Jack stared straight ahead nearly expressionless, except the slight downward pull of his eyebrows.  The radio was off inside his vintage VW Bug.  The motherboard and circuitry magpie figurine swung from the rearview mirror.  Finally, Jack let out a little breath and said, “Look, I’d probably do the same if my boyfriend were threatened.”  He stopped himself suddenly.  “Uh, not that I have a boyfriend.  Er, not that I’m not okay with the idea of having a—uh, oh for Cripes’ sake, you know what I mean.”

I laughed.  “Yeah, I know what you mean.”

He pulled the car over on an empty county highway.  There were open grazing fields for cattle on either side of the road.  Just on the other side of the drainage ditch ran a weathered cedar plank fence that looked more likely to fall down than keep anything contained.
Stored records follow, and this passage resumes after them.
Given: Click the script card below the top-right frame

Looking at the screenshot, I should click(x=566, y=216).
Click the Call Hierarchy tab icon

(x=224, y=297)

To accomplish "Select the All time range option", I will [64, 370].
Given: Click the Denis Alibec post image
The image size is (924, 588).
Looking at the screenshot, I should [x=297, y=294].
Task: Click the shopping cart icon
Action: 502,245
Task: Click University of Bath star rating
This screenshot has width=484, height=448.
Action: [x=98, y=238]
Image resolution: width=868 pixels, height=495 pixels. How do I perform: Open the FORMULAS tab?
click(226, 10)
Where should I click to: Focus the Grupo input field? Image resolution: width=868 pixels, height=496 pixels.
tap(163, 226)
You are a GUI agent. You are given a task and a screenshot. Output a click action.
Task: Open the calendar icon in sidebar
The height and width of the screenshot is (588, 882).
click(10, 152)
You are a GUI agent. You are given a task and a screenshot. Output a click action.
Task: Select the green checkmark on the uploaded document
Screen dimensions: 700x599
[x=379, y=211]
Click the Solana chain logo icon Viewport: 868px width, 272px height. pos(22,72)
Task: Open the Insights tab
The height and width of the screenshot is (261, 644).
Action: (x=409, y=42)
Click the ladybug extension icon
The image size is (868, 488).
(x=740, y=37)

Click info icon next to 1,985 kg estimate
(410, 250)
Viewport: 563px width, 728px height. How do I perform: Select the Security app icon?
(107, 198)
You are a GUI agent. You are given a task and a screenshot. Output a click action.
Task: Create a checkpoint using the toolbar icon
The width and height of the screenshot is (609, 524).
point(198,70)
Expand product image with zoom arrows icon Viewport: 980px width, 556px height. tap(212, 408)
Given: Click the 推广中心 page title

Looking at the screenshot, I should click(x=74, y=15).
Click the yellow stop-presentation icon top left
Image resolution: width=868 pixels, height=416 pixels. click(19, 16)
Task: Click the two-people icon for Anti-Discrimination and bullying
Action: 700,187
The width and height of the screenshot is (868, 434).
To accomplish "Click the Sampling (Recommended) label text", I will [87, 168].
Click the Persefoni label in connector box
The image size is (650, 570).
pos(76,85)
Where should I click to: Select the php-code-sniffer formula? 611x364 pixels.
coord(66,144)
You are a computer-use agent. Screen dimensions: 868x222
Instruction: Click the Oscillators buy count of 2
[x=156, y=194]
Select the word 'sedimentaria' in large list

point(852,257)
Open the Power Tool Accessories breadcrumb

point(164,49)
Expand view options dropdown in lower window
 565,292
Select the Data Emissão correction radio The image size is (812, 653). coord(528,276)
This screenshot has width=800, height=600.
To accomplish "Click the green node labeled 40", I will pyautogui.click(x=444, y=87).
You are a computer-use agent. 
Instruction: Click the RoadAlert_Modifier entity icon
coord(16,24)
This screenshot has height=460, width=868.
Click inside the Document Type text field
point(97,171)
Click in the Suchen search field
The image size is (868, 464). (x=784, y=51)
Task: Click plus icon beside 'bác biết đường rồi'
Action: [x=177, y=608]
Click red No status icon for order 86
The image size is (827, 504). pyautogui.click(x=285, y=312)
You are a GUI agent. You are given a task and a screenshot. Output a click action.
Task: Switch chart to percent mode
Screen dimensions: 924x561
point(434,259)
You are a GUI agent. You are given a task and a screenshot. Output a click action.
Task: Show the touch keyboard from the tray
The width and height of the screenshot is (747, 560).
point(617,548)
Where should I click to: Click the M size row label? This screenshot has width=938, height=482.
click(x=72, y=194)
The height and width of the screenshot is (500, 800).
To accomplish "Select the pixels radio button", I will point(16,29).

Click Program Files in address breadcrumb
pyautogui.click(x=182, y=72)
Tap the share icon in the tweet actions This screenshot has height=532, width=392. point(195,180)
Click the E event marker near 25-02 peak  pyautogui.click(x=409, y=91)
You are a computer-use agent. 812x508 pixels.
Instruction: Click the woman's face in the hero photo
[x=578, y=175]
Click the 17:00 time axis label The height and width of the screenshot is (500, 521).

As I unbuckled, I asked, “We good?”

Jack gave me a wry smile.  “I told you we were after Sarah Jane left her present in your hair.”

I touched the spot I’d spent much of the drive wringing out with Kleenex.  It was still very gross.  “Yeah, that was lovely.”

“Our pleasure,” he said, hopping out of the car.

We walked over to what looked, from this angle, to be a deer carcass lying on the side of the road.  Only, the closer we got the more obvious it became that it was a bit more than that…

It was a male, though I might only have known that from the large, horse-like genitals obvious beneath the white-tailed deer’s backside and the lack of breasts on the naked torso.  The centaur’s body-type was slim and ethereal, very classically ‘fairy-like.’  His hair flowed in fawn-colored waves from his head down along his spine until it melded with the fur of the deer-half.  Beardless and with elven sharp features, I’d have figured him to be no more than twelve--but I had no idea how centaurs aged.

Dead eyes stared open and glassy.  A blue-black tongue stuck out of his mouth.  His beautiful body was all-impossible and broken angles.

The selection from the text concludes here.